Outro técnico do governo mencionou que adotar um parâmetro menor não significa uma manobra para subestimar despesas, argumentando que algumas projeções são excessivamente conservadoras.
Para esse grupo, incorporar uma “gordura” para evitar riscos nem sempre é justificável. Além disso, há otimismo com os resultados das revisões de benefícios em curso, o que pode permitir um ajuste gradual, se necessário.
A economista Vilma Pinto, da IFI (Instituição Fiscal Independente) do Senado, avaliou que há, de fato, alguma subestimação nos números da Previdência.
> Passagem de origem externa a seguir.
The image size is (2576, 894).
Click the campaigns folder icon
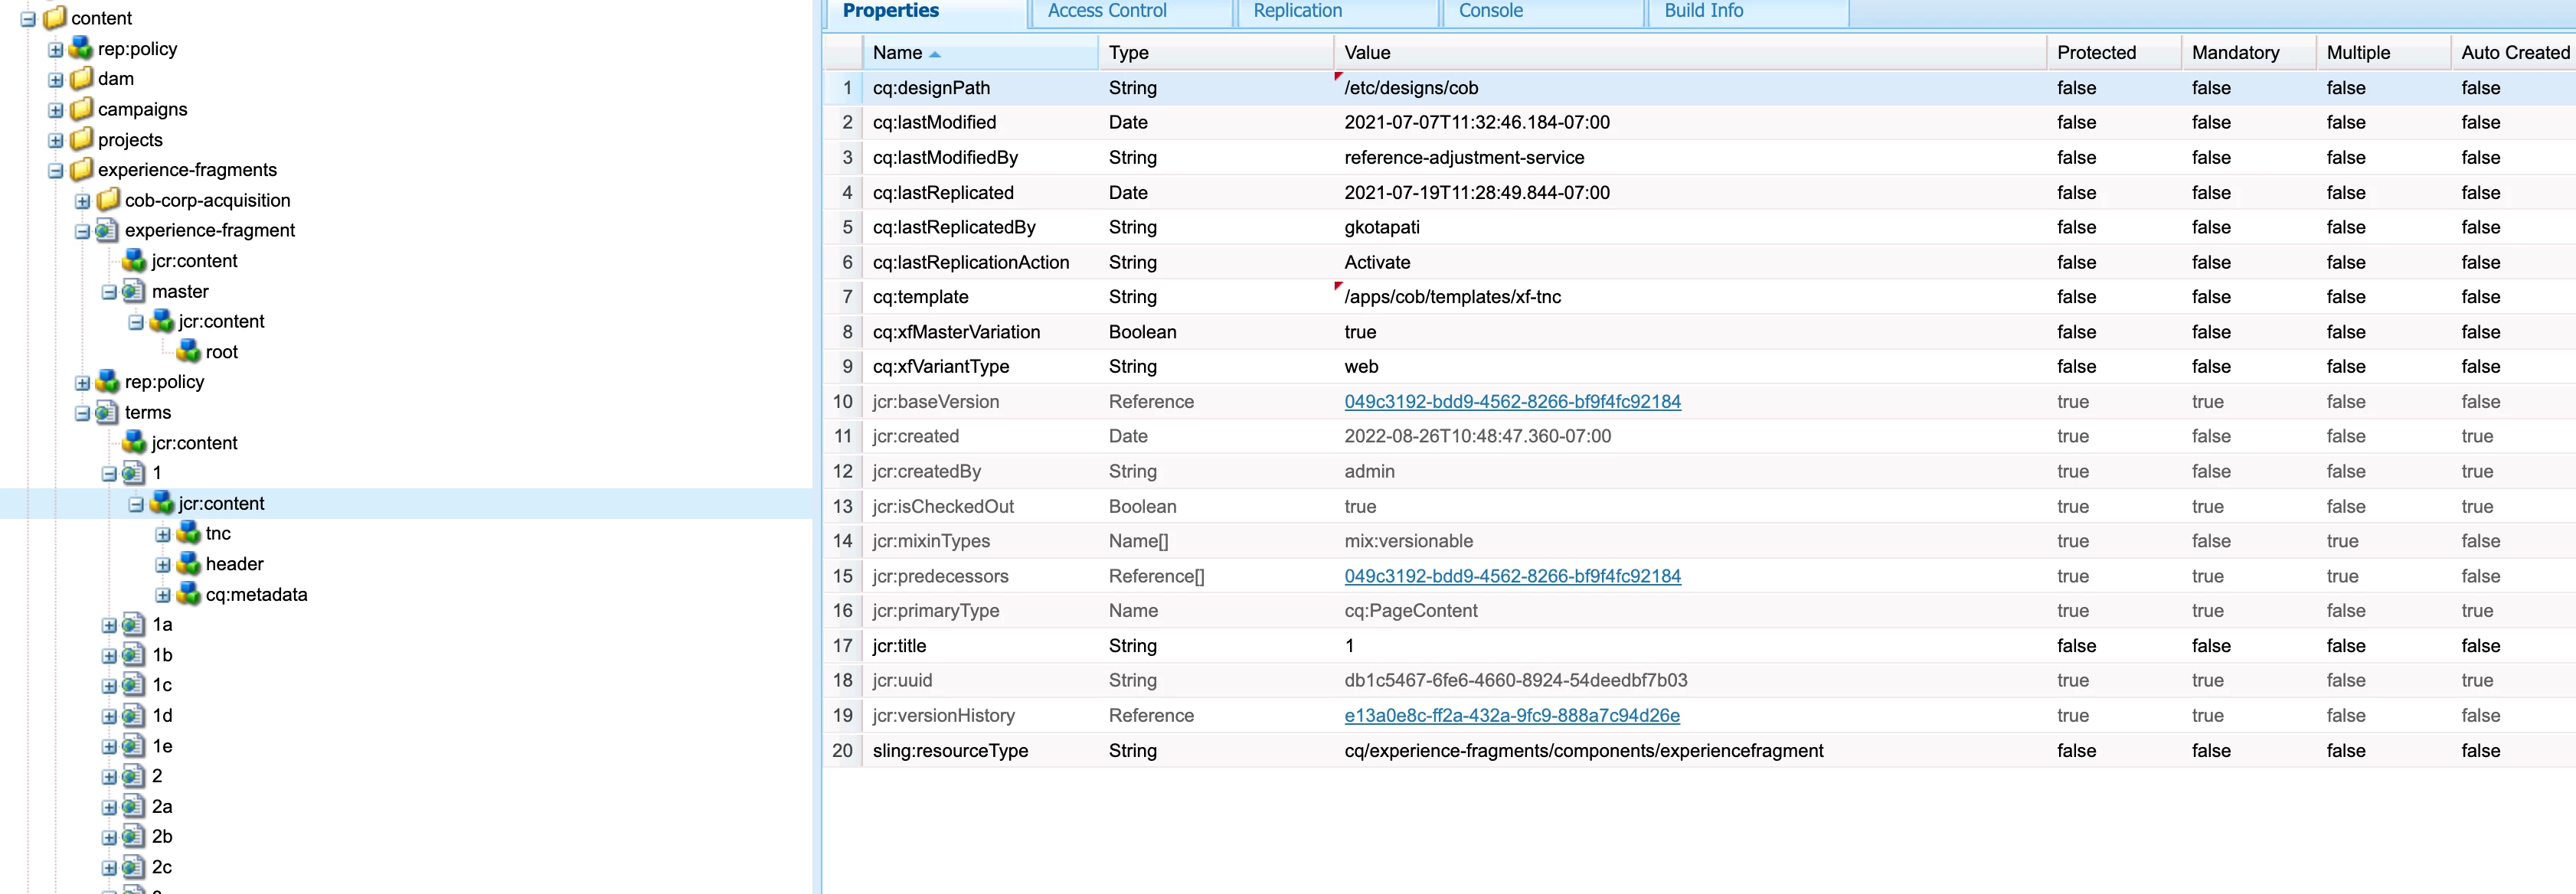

A IFI prevê um gasto total de R$ 929,5 bilhões este ano, considerando não apenas os benefícios e a compensação previdenciária, mas também as sentenças judiciais na área. Neste cenário mais amplo, a estimativa do governo é de R$ 917,8 bilhões. A diferença chega a quase R$ 12 bilhões.
Segundo Pinto, a projeção da IFI leva em conta a recente evolução dos benefícios emitidos (com crescimento em torno de 3,3%), o valor do salário mínimo e a inflação.
“Consideramos alguma economia possível que leve a uma desaceleração dessa taxa de crescimento, mas em nenhum cenário seria possível chegar a um crescimento vegetativo de 0,17%, pelas nossas contas. Diante disso, eu acho que pode haver, sim, alguma subestimação nos números da Previdência”, afirmou a economista.
Ela destacou que o governo já teve que reconhecer parte dessa pressão, uma vez que a projeção total de R$ 917,8 bilhões é maior do que os R$ 908,7 bilhões inicialmente previstos no Orçamento aprovado pelo Congresso.